Our retrospective study revealed that in six of eight (75%) cases with a residual aneurysm on 4D mUTE-MRA, the volume of the residual lumen was judged to be larger for 4D mUTE-MRA than DSA (Fig. 5). In one case, an aneurysm classified as a residual neck on DSA was scaled as a residual aneurysm on 4D mUTE-MRA (Fig. 4). Additionally, the size and signal of the residual lumen of the aneurysm varied sequentially from early to late in the arterial phase on 4D mUTE-MRA images, which information was not obtained by DSA (Fig. 5). Previous studies for evaluating intracranial aneurysms treated with coil embolization also reported larger remnants on 3-T Time-of-flight MRA, contrast enhanced-MRA, or Silent MRA than on DSA [19, 30]. Agid et al [31] reported contrast-enhanced MRA was superior to DSA for evaluation of residual aneurysm treated with coil embolization. In addition, they found a “helmet” style remnant with protrusion of the residual aneurysm into the coil mass. Shankar et al [32] also showed a case with helmet-type remnant on contrast enhanced-MRA in a patient with intracranial aneurysm after coil embolization. Takano et al [10] demonstrated three cases of a remnant with protrusion of the residual aneurysm into the coil mass on Silent MRA. This difference in the visualization of remnants is caused by a lack of X-ray penetration of the coil mass itself on DSA [10, 31]. Our results also suggest that 4D mUTE-MRA may be more useful for assessing remnants of aneurysms treated with SACE than DSA. The information on 4D mUTE-MRA images not available with DSA may be helpful for predicting aneurysm recurrence and for embolization strategies. Further studies are required to clarify the clinical value of 4D mUTE-MRA.

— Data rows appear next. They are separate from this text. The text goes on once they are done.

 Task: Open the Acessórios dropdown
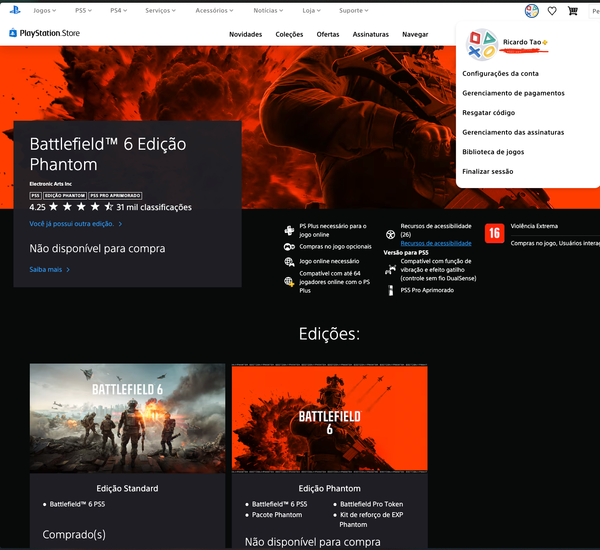[x=214, y=11]
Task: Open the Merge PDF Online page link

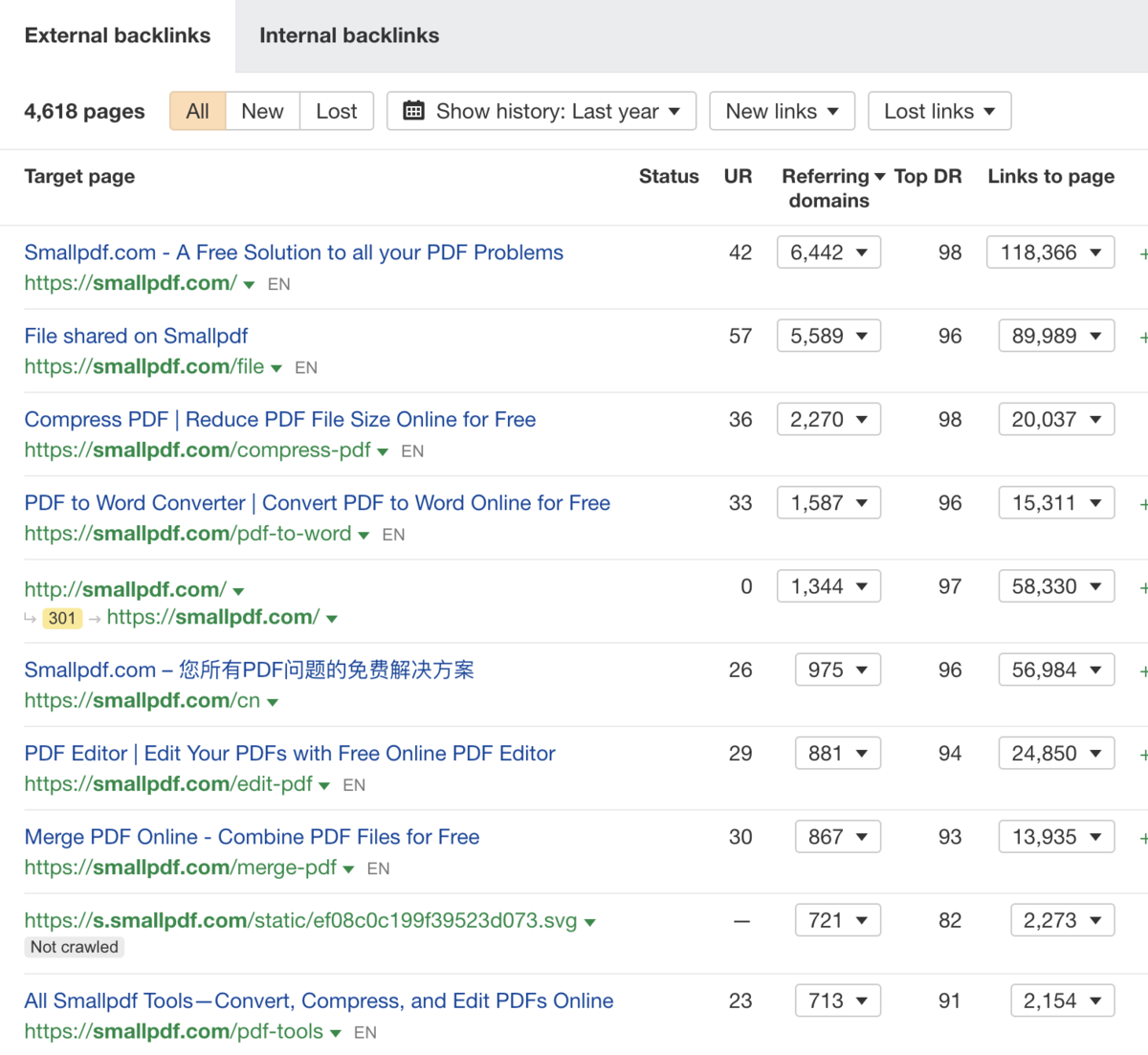Action: click(252, 837)
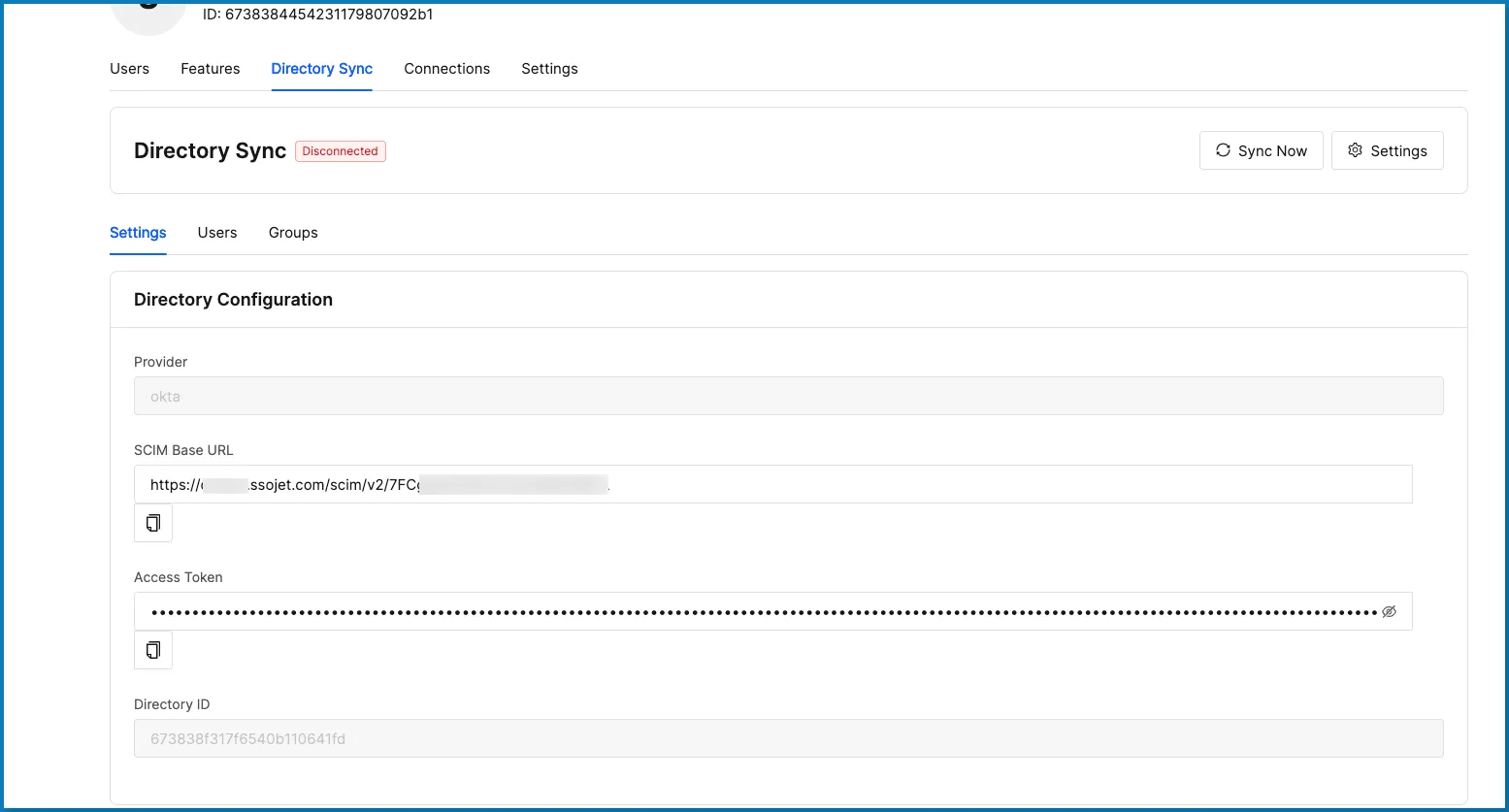Screen dimensions: 1509x812
Task: Click the copy icon below SCIM Base URL
Action: click(x=152, y=522)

Additionally, 4D mUTE-MRA could provide hemodynamic information about antegrade flow from the parent artery stented to the distal arteries similar to DSA. Previous studies reported 1.2–2.5% of in-stent stenosis after SACE [2, 33]. Although there were no cases of in-stent stenosis in our study, 4D mUTE-MRA might be used to assess in-stent stenosis and delayed flow in the distal arteries.

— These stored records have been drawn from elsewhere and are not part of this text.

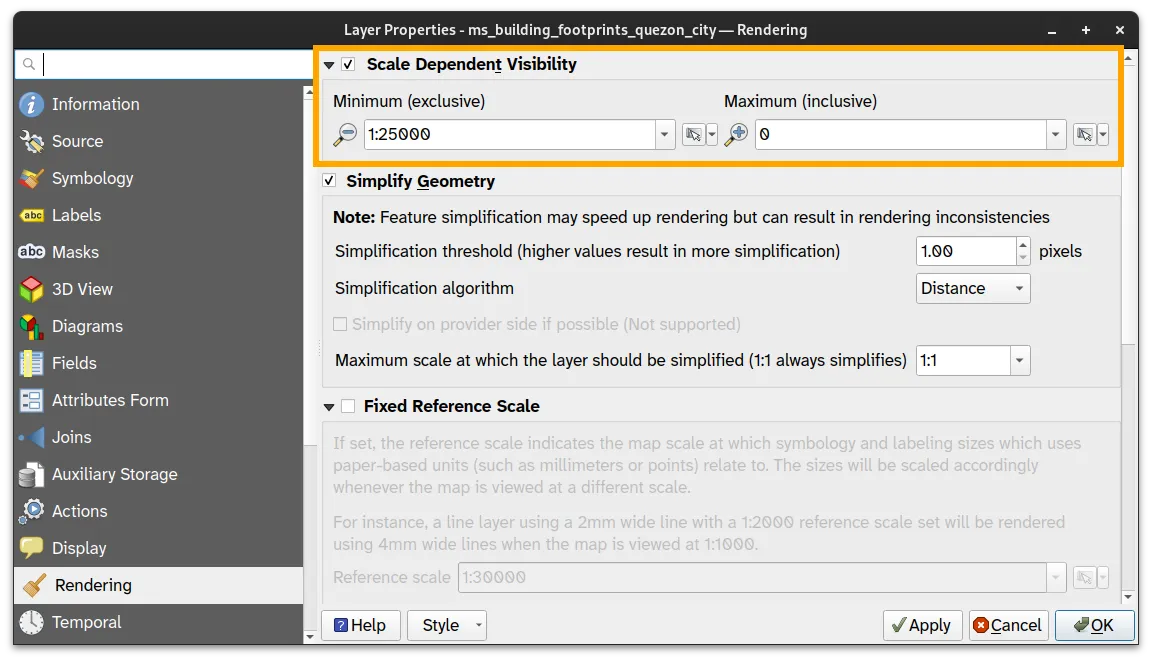This screenshot has height=661, width=1152.
Task: Click the Diagrams icon in sidebar
Action: coord(32,326)
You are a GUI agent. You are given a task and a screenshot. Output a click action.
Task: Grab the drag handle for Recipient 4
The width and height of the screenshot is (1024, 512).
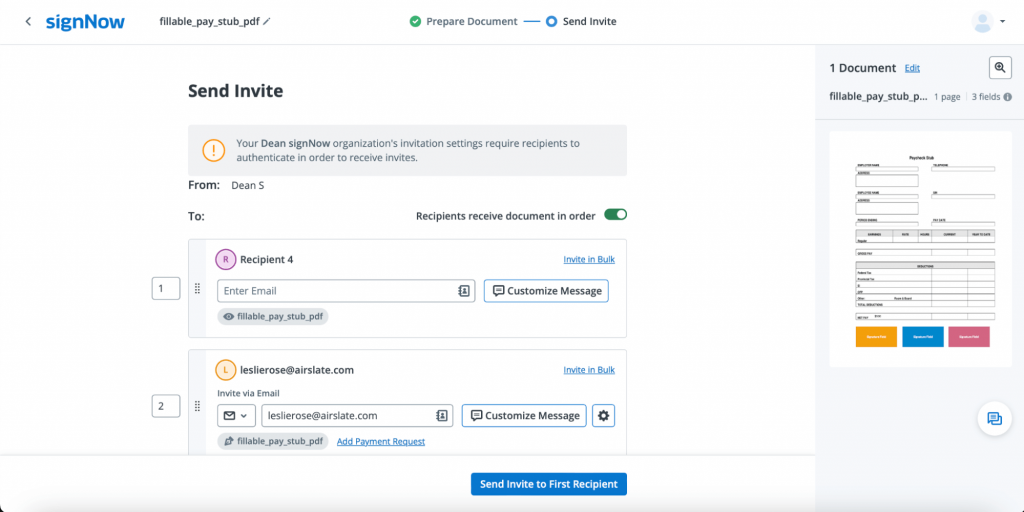[196, 289]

The current study had several limitations. First, this was a single-center study with a relatively small number of patients. However, the results warrant further multicenter studies to investigate the clinical value of 4D mUTE-MRA in assessing intracranial aneurysms with SACE. Second, we did not compare 4D mUTE-MRA with 3D UTE-MRA because of the limited MRI examination time of the patients. Further studies comparing 4D mUTE-MRA with 3D UTE-MRA may be needed to clarify the clinical value of 4D mUTE-MRA.

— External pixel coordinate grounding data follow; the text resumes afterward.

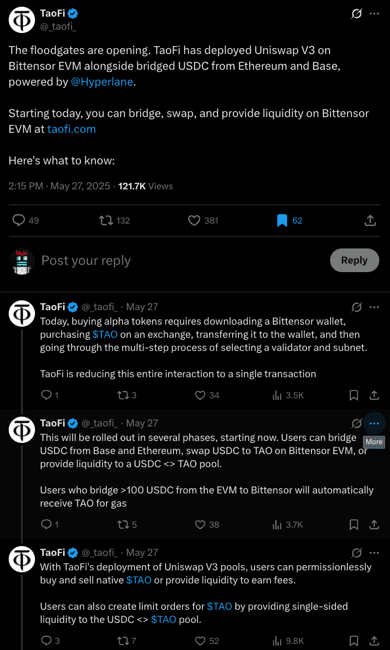Repost the main TaoFi post
This screenshot has width=390, height=650.
point(105,221)
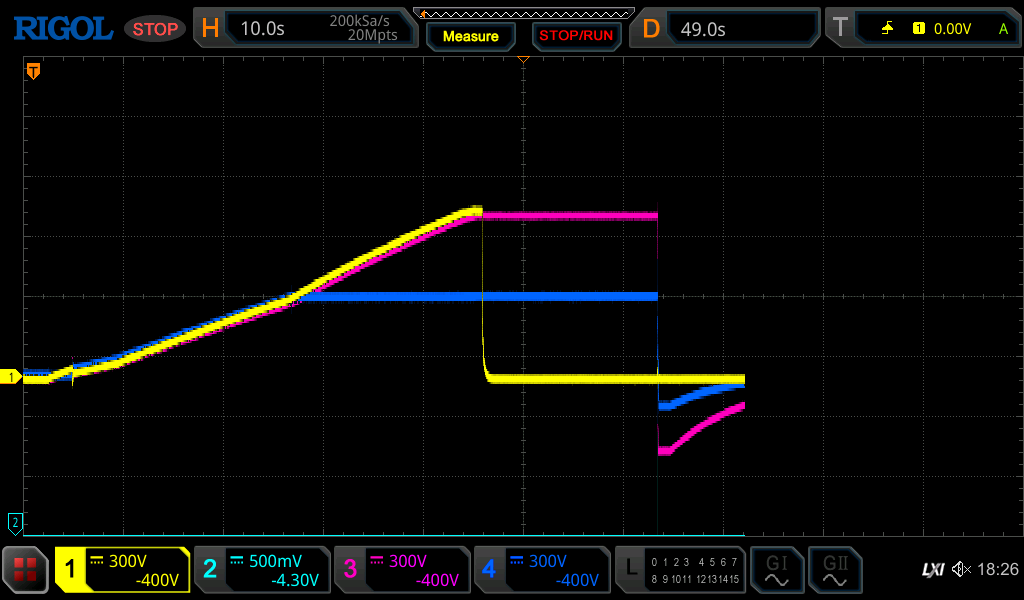Click the waveform memory position bar
Screen dimensions: 1024x600
(x=523, y=13)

In conclusion, the findings of the interobserver agreement on 4D mUTE-MRA and the intermodality agreement between 4D mUTE-MRA and DSA were excellent for aneurysmal occlusion status after SACE. 4D mUTE-MRA showed good to excellent visualization of flow in the stents, especially for cases treated with a single or open-cell stent. Thus, 4D mUTE-MRA helps evaluate intracranial aneurysms treated with SACE without the use of contrast agents, although the scanning time is 9 min. Because 4D mUTE-MRA provides higher spatial and temporal resolution and hemodynamic information which are not obtained with 3D UTE-MRA, we recommend this technique for non-invasive follow-up monitoring of intracranial aneurysms treated with SACE.